*** Opening of DATA LISTING ***

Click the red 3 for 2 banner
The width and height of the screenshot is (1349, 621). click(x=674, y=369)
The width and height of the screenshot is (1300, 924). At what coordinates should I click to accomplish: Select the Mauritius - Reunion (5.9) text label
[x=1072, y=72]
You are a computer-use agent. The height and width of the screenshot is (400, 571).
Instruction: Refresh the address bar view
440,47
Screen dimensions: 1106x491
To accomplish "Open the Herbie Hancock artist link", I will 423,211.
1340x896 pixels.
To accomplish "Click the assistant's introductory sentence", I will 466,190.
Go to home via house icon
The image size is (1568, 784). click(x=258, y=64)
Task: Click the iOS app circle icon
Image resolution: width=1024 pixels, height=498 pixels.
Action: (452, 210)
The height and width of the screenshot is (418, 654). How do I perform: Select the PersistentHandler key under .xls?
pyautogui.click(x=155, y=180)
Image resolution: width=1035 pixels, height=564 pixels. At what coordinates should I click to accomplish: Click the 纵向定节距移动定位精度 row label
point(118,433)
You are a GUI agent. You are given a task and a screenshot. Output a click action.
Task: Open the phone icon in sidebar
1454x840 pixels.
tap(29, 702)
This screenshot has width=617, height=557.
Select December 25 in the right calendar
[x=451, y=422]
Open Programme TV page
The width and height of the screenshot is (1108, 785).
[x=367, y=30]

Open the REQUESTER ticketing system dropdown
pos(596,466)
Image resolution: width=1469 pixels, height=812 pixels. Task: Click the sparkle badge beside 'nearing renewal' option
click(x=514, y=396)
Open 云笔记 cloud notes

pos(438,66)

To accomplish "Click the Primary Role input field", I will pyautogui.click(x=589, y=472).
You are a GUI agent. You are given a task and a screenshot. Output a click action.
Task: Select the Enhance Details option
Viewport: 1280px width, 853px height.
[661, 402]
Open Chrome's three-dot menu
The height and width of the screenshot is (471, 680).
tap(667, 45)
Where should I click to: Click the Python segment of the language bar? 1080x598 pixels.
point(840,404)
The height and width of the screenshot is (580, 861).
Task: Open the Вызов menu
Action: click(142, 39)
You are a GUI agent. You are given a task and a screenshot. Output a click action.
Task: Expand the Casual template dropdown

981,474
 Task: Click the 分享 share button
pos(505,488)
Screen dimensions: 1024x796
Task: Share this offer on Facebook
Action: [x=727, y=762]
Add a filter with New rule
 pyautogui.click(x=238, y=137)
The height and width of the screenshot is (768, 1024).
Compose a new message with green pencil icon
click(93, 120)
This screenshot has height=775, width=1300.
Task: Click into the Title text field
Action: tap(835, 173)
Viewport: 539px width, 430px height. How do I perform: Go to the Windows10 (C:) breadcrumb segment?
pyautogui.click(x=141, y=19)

*** Close of DATA LISTING ***

• **PROBLEM TO WORK ON**: Your reply should be nothing but the lines from the one containing "Open the REQUESTER ticketing system dropdown" through the last line above, copied exactly; please include both ends.

• **OUTPUT FOR THIS EXERCISE**:
Open the REQUESTER ticketing system dropdown
pos(596,466)
Image resolution: width=1469 pixels, height=812 pixels. Task: Click the sparkle badge beside 'nearing renewal' option
click(x=514, y=396)
Open 云笔记 cloud notes

pos(438,66)

To accomplish "Click the Primary Role input field", I will pyautogui.click(x=589, y=472).
You are a GUI agent. You are given a task and a screenshot. Output a click action.
Task: Select the Enhance Details option
Viewport: 1280px width, 853px height.
[661, 402]
Open Chrome's three-dot menu
The height and width of the screenshot is (471, 680).
tap(667, 45)
Where should I click to: Click the Python segment of the language bar? 1080x598 pixels.
point(840,404)
The height and width of the screenshot is (580, 861).
Task: Open the Вызов menu
Action: click(142, 39)
You are a GUI agent. You are given a task and a screenshot. Output a click action.
Task: Expand the Casual template dropdown

981,474
 Task: Click the 分享 share button
pos(505,488)
Screen dimensions: 1024x796
Task: Share this offer on Facebook
Action: [x=727, y=762]
Add a filter with New rule
 pyautogui.click(x=238, y=137)
The height and width of the screenshot is (768, 1024).
Compose a new message with green pencil icon
click(93, 120)
This screenshot has height=775, width=1300.
Task: Click into the Title text field
Action: tap(835, 173)
Viewport: 539px width, 430px height. How do I perform: Go to the Windows10 (C:) breadcrumb segment?
pyautogui.click(x=141, y=19)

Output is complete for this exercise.